細胞的複蘇
細胞複蘇的原則-快速融化 :必須將凍存在-196℃液氮中的細胞快速融化至37℃ ,使細胞外凍存時的冰晶迅速融化 ,避免冰晶緩慢融化時進入細胞形成再結晶 ,對細胞造成損害 。
具體操作
一. 實驗前準備 :
1.將水浴鍋預熱至37℃
2.用75%酒精擦拭紫外線照射30min的超淨工作台台麵 。
3.在超淨工作台中按次序擺放好消過毒的離心管 、吸管 、培養瓶等等 。
二.取出凍存管 :
1.根據細胞凍存記錄按標簽找到所需細胞的編號 。
2.從液氮罐中取出細胞盒 ,取出所需的細胞 ,同時核對管外的編號 。
三.迅速解凍 :
1.迅速將凍存管投入到已經預熱的水浴鍋中迅速解凍 ,並要不斷的搖動 ,使管中的液體迅速融化 。

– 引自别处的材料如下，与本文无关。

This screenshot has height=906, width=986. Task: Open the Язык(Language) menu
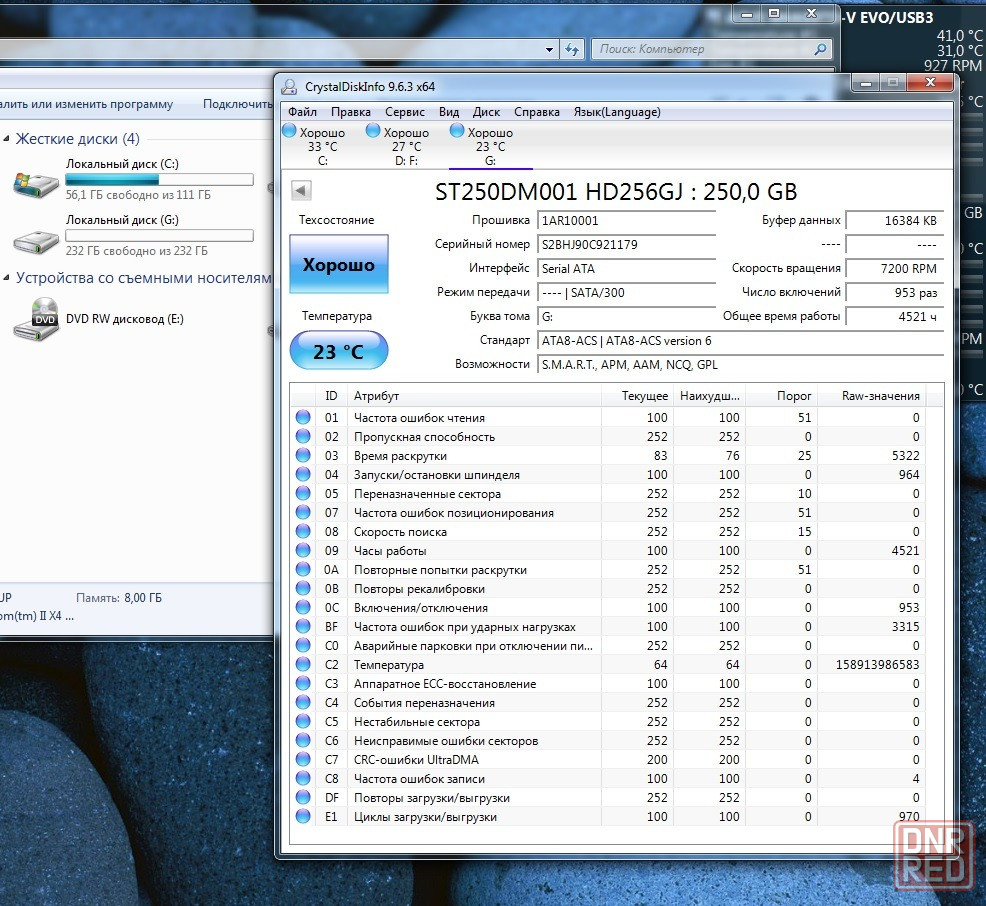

2.約1-2min後凍存管內液體完全溶解 ,取出用酒精棉球擦拭凍存管的外壁 ,再拿入超淨台內 。
四.平衡離心 :
用架盤天平平衡後 ,放入離心機中3000r/min 離心3min
五.製備細胞懸液 :
1.吸棄上清液 。
2.向離心管內加入10ml培養液 ,吹打製成細胞懸液 。
六.細胞計數 :
細胞濃度以5×105/ml為宜 。
七.培養細胞
將複合細胞計數要求的細胞懸液分裝入培養瓶內 ,將培養瓶放入37℃和5%CO2的培養箱內2-4小時(或者24-48小時)後換液繼續培養培養 ,換液的時間由細胞情況而定 。
初學者易犯錯誤 :
1水浴鍋未預熱或者未預熱到37℃ 。
2.水浴鍋內凍存管太多 ,導致傳熱不佳 ,使融化時間延長 。
3.離心前忘記平衡 ,導致離心機損壞和細胞丟失 。
4.一次複蘇細胞過多 ,忘記更換吸頭和吸管 ,導致細胞交叉汙染 。